Good point about having to register for Scribd - as you will see we’ve now made it available for download from the post itself.
Cheers
Carrie
[...] can we begin? Well, a good place is this: part two of the consultation being run by Future Gov on data standards for e-petitions in England [...]
Carrie, I would be wary of over-cooking this before it has any real-world momentum. It is surely better to have simple, widely supported interfaces, than everything and the kitchen sink. Think RSS, not Ada. Certainly, an absolute minimum of data should be mandatory.
It is unclear if there is a real commercial model for those outfits supplying e-Petitions systems, so don’t make the cost of entry into the marketplace too high, it will ultimately stifle innovation.
I am not an expert in data protection law, but I suspect most responsible organisations will be very wary of any public-facing mechanism for downloading address information, even if only once and to the instigator of the petition. Acting as the middle man for exchanging personal data is something you can get a lot of grief about.
The idea of an automated interface for signing petitions is, of course a security nightmare. I suspect in the short term, most organisations will not consider it worth the risk to the integrity of the results. So do you do nothing, and let non-standardization take a grip, or wait or what? I’d say stick some simple draft APIs in the spec, but don’t make it mandatory or over specify. Then come back in V2 and refine.

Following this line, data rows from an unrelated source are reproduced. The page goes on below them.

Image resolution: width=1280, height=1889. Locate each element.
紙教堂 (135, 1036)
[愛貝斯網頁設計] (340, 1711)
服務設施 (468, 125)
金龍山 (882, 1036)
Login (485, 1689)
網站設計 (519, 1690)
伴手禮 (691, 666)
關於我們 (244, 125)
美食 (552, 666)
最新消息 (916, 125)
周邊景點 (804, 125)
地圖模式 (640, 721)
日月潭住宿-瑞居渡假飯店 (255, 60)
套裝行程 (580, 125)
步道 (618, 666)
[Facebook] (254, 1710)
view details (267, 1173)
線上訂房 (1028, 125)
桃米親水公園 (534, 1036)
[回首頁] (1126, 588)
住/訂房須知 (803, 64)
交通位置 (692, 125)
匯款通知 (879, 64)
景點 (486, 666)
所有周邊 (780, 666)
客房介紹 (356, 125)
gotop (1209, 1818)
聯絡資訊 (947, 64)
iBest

I am pretty much in agreement with Herc (though slightly more optimistic about being able to securly move to remote lodging of signatures and petitions)
My thoughts on the standard making processes are that:
(1) The purpose of this requirement is for a *simple* set of data standards,
(2) So at this point, we should be focussing on a standard for the base functionality: read only access to publicly available data
(3) Once that’s in place, we can talk about API keys, RESTful CRUD actions etc, and also secure transfer of sensitive data between servers - maybe learning from how different people solve the problems
(4) The process should allow for evolution of the standard to work in other countries: this will give UK companies a competitive advantage
(5) Regular review dates should be built into the process.
More generally, I’m happy to see that that multi-lingual aspects are being dealt with from the beginning. Tracking status changes will be key to generating feeds that will allow external sites to keep their readers up to date and allow comparison of how different authorities are managing the process.
I’m look forward to the next stage!
So what is the next stage with this project?